Electrochemistry is the study of the interconversion of chemical and electrical energy, driven by redox reactions. It involves two main types of cells: galvanic (voltaic) cells, which generate electricity from spontaneous chemical reactions, and electrolytic cells, which use electricity to drive non-spontaneous reactions.

Key concepts include oxidation (loss of electrons) at the anode and reduction (gain of electrons) at the cathode. The cell potential ( $E_{cell}$ ) measures the driving force, calculated using standard electrode potentials ( $E^\circ$ ) and adjusted for non-standard conditions by the Nernst equation.

The relationship between Gibbs free energy ( $\Delta G = -nFE_{cell}$ ) and cell potential determines spontaneity. Conductivity of solutions depends on ion concentration and mobility, quantified by molar conductivity ( $\Lambda_m$ ).

Kohlrausch's law helps determine limiting molar conductivity for weak electrolytes. Faraday's laws of electrolysis quantify the amount of substance produced during electrolysis based on the charge passed.

Practical applications include batteries (primary, secondary), fuel cells, and understanding/preventing corrosion.

Important Differences

vs Electrolytic Cell

Aspect	This Topic	Electrolytic Cell
Energy Conversion	Chemical energy to electrical energy	Electrical energy to chemical energy
Spontaneity of Reaction	Spontaneous ($\Delta G < 0$)	Non-spontaneous ($\Delta G > 0$)

Questions to answer =
1. For each statement, say whether it agrees with the electrochemistry summary. Answer yes or no, and quote the words from the summary that decide it. (a) Reduction takes place at the cathode. (b) Galvanic cells use electricity to drive non-spontaneous reactions. (c) Kohlrausch's law measures how much substance is produced during electrolysis.
2. Print the part of the electrochemistry summary starting with "The relationship between" and going on through "($\Delta G > 0$)".
3. Continue the electrochemistry summary after its last line.
The records after this come from another source, not from the electrochemistry summary.

Extracted data =
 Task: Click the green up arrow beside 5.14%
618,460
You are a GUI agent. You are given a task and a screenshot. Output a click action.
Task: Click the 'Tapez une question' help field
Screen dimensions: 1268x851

Per-task answers =
1.
(a) Yes: "reduction (gain of electrons) at the cathode"
(b) No: "galvanic (voltaic) cells, which generate electricity from spontaneous chemical reactions"
(c) No: "Kohlrausch's law helps determine limiting molar conductivity for weak electrolytes"

2.
The relationship between Gibbs free energy ( $\Delta G = -nFE_{cell}$ ) and cell potential determines spontaneity. Conductivity of solutions depends on ion concentration and mobility, quantified by molar conductivity ( $\Lambda_m$ ).

Kohlrausch's law helps determine limiting molar conductivity for weak electrolytes. Faraday's laws of electrolysis quantify the amount of substance produced during electrolysis based on the charge passed.

Practical applications include batteries (primary, secondary), fuel cells, and understanding/preventing corrosion.

Important Differences

vs Electrolytic Cell

Aspect	This Topic	Electrolytic Cell
Energy Conversion	Chemical energy to electrical energy	Electrical energy to chemical energy
Spontaneity of Reaction	Spontaneous ($\Delta G < 0$)	Non-spontaneous ($\Delta G > 0$)

3.
External Power Source	Not required; generates its own current	Required; external power source drives the reaction
Anode Polarity	Negative electrode	Positive electrode
Cathode Polarity	Positive electrode	Negative electrode
Electron Flow (External Circuit)	From anode to cathode	From external source to cathode (then from anode to external source)
Salt Bridge	Usually required to maintain charge neutrality	Not required (often a single compartment)
Examples	Daniell cell, dry cell, lead-acid battery (discharge)	Electrolysis of water, electroplating, charging of lead-acid battery

Galvanic cells harness spontaneous redox reactions to produce electrical energy, acting as power sources (e.g., batteries). They have a negative anode and a positive cathode, with electrons flowing spontaneously from anode to cathode. Electrolytic cells, conversely, consume electrical energy from an external source to drive non-spontaneous redox reactions, facilitating processes like electroplating or metal extraction. In these cells, the anode is positive and the cathode is negative. The fundamental distinction lies in the direction of energy conversion and the spontaneity of the underlying chemical process.